La escritora argentina Gabriela Cabezón Cámara escribió un bello y atroz cuento para exigir la promulgación de la Ley de protección de humedales, en el cual el personaje principal es una capibara, un carpincho -como se llaman en Argentina- muerto en un incendio. El relato se llama “¡Ley de humedales ya!”, y pueden escucharlo aquí:
Pero no todas las imágenes son trágicas. Hay una que me encanta por los que tiene de venganza de la naturaleza. Y por eso he llamado a este artículo “La venganza de las capibaras”.
El hábitat natural de las capibaras o carpinchos es precisamente el Delta del Paraná. Estos simpáticos animalitos que están muy de moda -tal vez ustedes los hayan visto en videos, caricaturas o juguetes de peluche-, son los roedores vivientes de mayor tamaño y peso del mundo, pero también son los más tranquilos.
Sin embargo hay gente a la que no le gusta compartir sus espacios con ellos, a los que consideran invasores. Esta foto muestra la tranquilidad con la que se han instalado en algunos jardines.
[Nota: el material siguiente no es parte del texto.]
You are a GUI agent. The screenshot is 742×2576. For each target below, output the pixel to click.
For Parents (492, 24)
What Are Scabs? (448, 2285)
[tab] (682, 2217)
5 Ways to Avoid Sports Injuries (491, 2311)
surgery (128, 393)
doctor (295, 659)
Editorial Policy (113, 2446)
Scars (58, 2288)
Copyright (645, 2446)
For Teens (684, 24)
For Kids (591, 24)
https://www.laizquierdadiario.com/Carpinchos-contraatacan-en-Nordelta-Cagan-jardines-comen-el-pasto-y-pelean-con-los-perros
Frente a esto hay quienes han decidido electrificar las cercas -algo absolutamente ilegal-, con lo cual los matan por decenas. Como bien dicen los ecologistas, en todo caso, si hablamos de invasión, los que invadimos fuimos los humanos, que emplazamos esos barrios en su ecosistema. La solución sería coexistir, convivir con ellos de la mejor manera posible. Finalmente de eso se trata, de que todas las especies podamos convivir en esta tierra que compartimos. Parece una utopía, ¿verdad?
Mientras construimos nuevos modos de vincularnos con los otros seres vivos, me gustaría imaginar una historia en la que un pequeño carpincho se sorprendiera con los reflejos del sol en el río e imaginara también él, ¿por qué no?, que son estrellas al alcance de sus patitas.